Indefatigable Ray McDonald was born to dance and dance he did. A New York City native born June 27, 1921, Ray was still in grade school when he and older sister (by three years) Grace McDonald formed a popular vaudeville tap dancing act. By the age of 16 Ray had made it to Broadway in the musical “Babes in Arms”, in which he and Grace made quite an impression with the song “I Wish I Was In Love Again.”
Talent scouts took both of them to Hollywood, but not as a duo. Grace went to Paramount and later Universal, while Ray was signed by MGM. He seemed to have all the earmarkings of a star. Dark and boyishly handsome with energy to spare, he first played a leading role as a youth in the low-budget programmer Down in San Diego (1941), then kicked up his heels a bit in the Mickey Rooney/Judy Garland musical Babes on Broadway (1941), where he danced to “By the Light of the Silvery Moon.” He appeared with Rooney again in the star’s vehicle Life Begins for Andy Hardy (1941).
After that, things stopped clicking. The momentum of his career was not helped by war service, where he at least managed to appear in both the stage and film versions of Winged Victory (1944). Unable to rise above the secondary ranks, the June Allyson/Peter Lawford collegiate musical Good News (1947) would prove to be Ray’s last feature for MGM. Divorced from actress Elisabeth Fraser whom he met while appearing in the stage show of “Winged Victory” in 1943, he met and subsequently married fellow dancer/singer Peggy Ryan while freelancing in films. They appeared together in Shamrock Hill (1949) and There’s a Girl in My Heart (1949) for Eagle-Lion, and later in the musical All Ashore (1953) for Columbia, a poor man’s “On the Town” with Mickey Rooney, Dick Haymes and Ray as three swabbies on leave. This would be Ray’s last film.

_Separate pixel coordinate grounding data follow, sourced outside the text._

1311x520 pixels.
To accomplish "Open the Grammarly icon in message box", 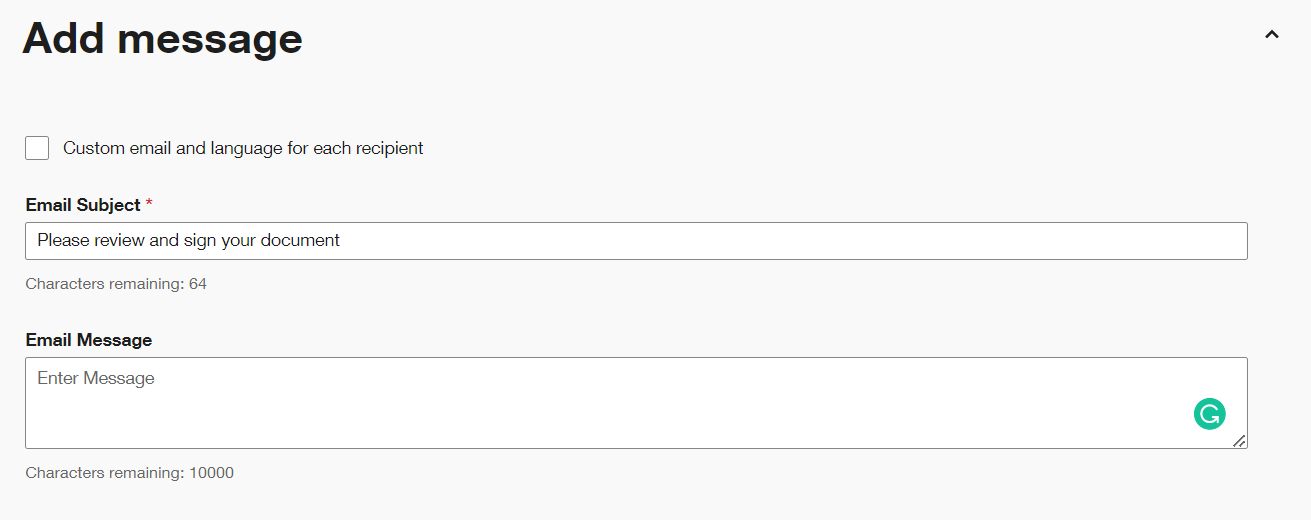I will (x=1209, y=414).
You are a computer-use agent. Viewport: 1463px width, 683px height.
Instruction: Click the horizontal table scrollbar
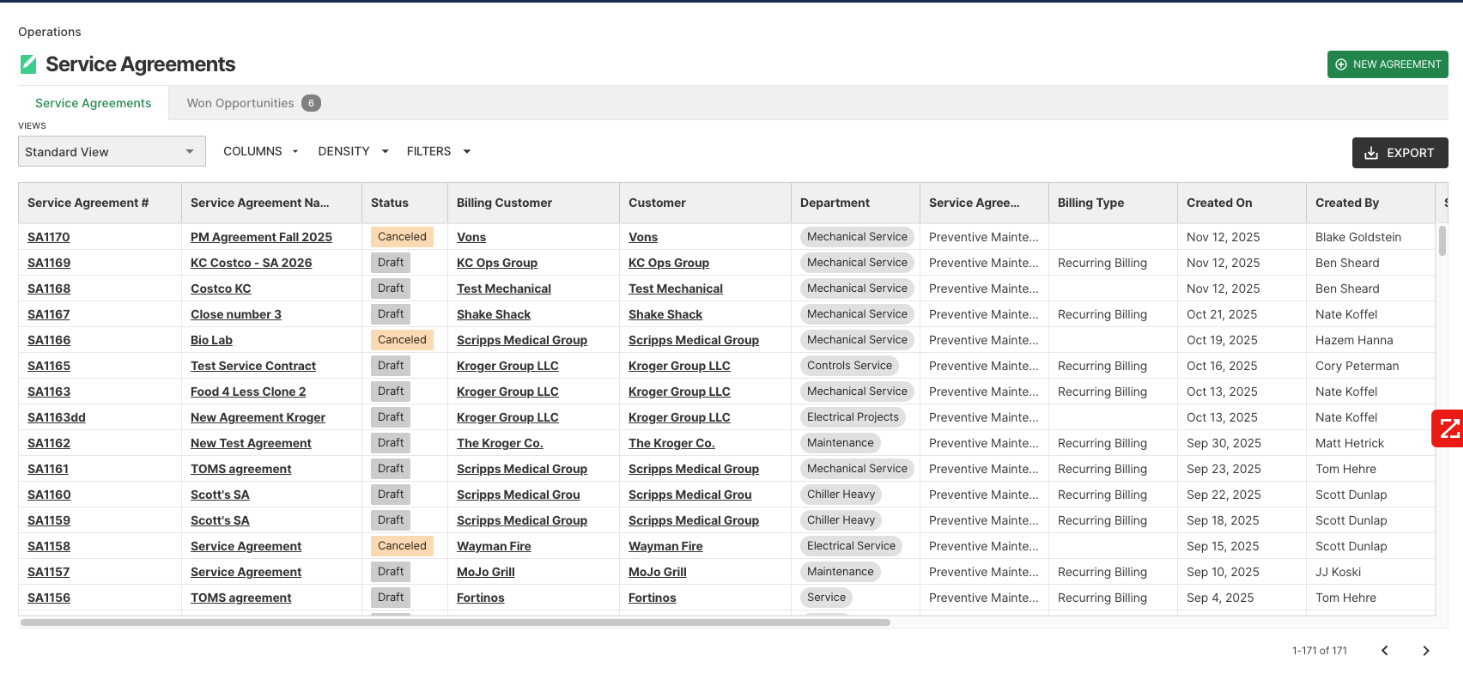[455, 622]
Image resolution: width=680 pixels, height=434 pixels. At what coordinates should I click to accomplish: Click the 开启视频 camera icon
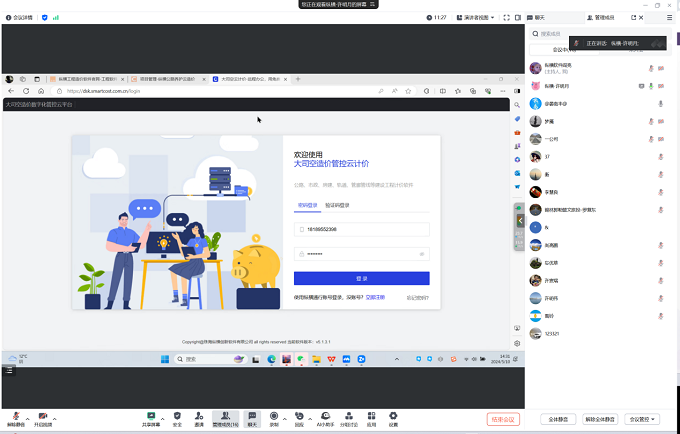point(43,416)
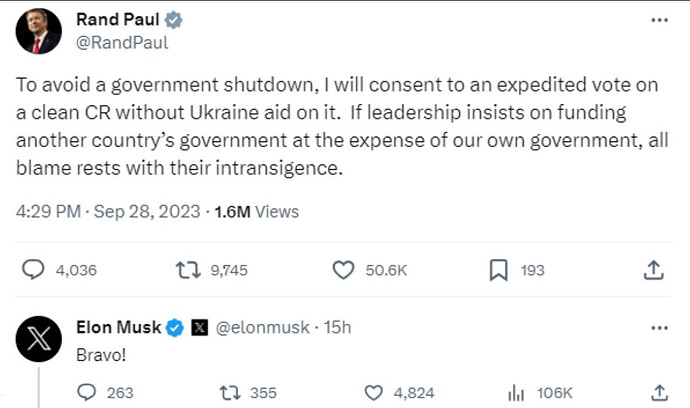This screenshot has width=690, height=408.
Task: Open more options on Rand Paul's tweet
Action: [x=659, y=21]
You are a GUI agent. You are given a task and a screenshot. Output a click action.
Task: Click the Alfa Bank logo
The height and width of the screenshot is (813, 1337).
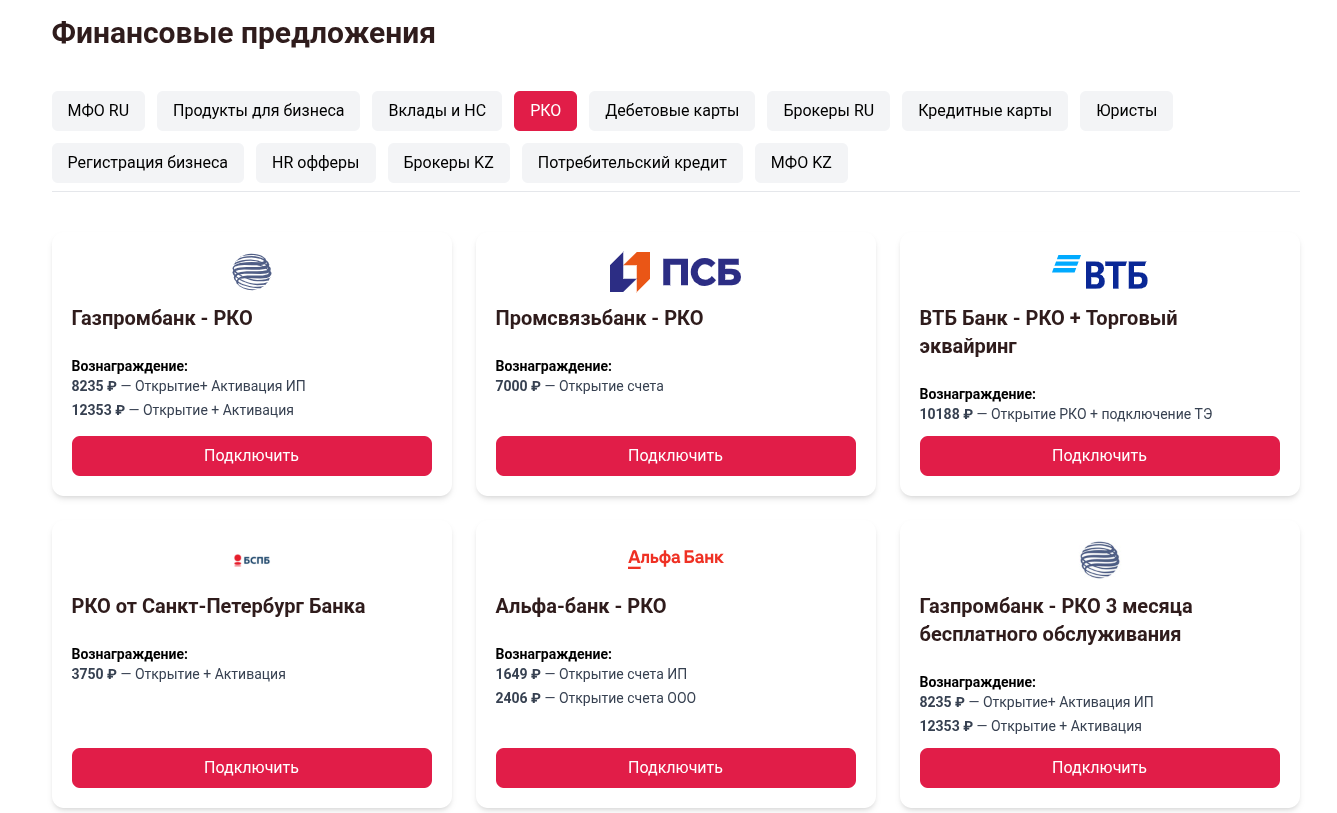pos(675,558)
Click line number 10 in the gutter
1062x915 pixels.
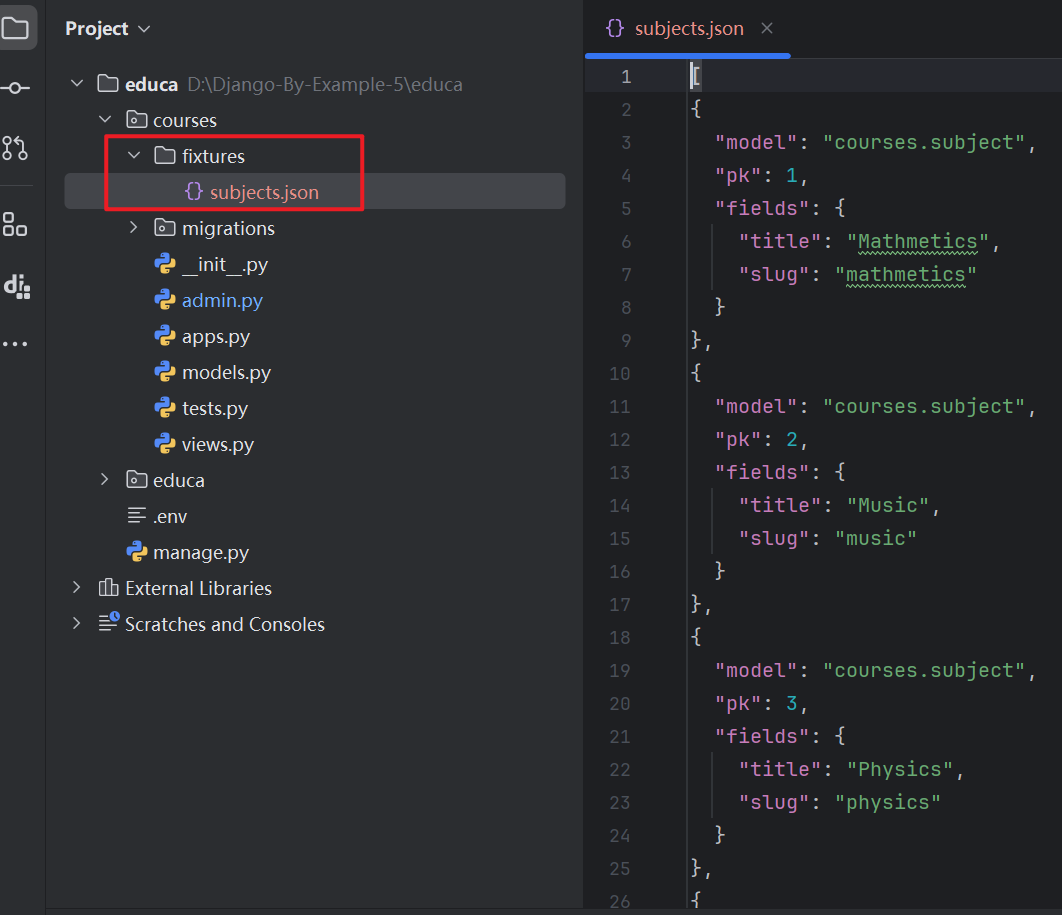pyautogui.click(x=620, y=373)
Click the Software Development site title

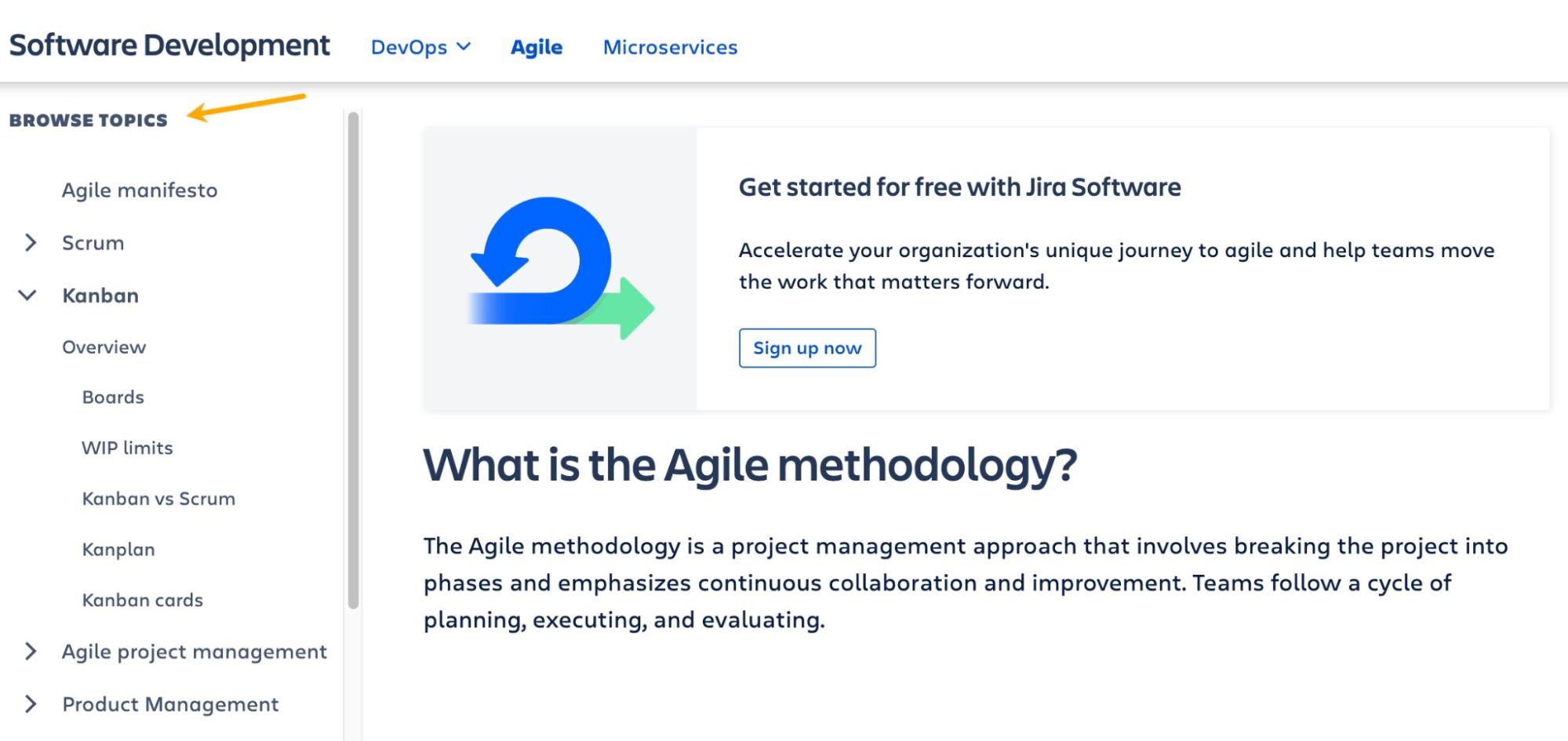(x=169, y=45)
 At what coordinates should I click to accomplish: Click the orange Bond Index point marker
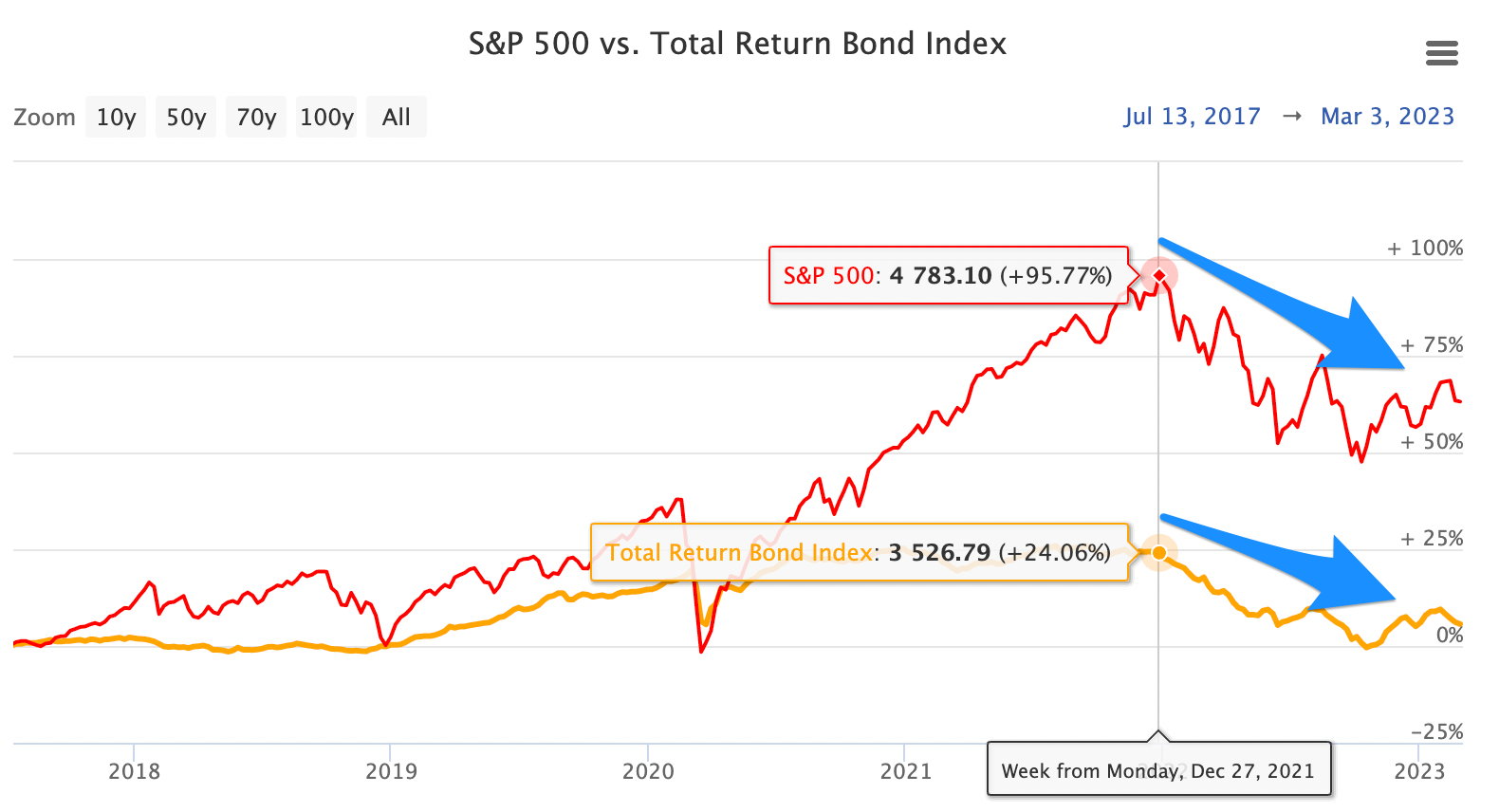point(1158,552)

During the subsequent lean years, he and Peggy toured stages and nightclubs until their divorce. Ray popped up on TV variety shows as well and in 1959, while in New York to appear on a show, he died after choking on food in his hotel room. He was only 37. Not remembered well today, as is the case with sister Grace, Ray McDonald nevertheless had a great musical talent and ingratiating presence, which certainly deserves a mention.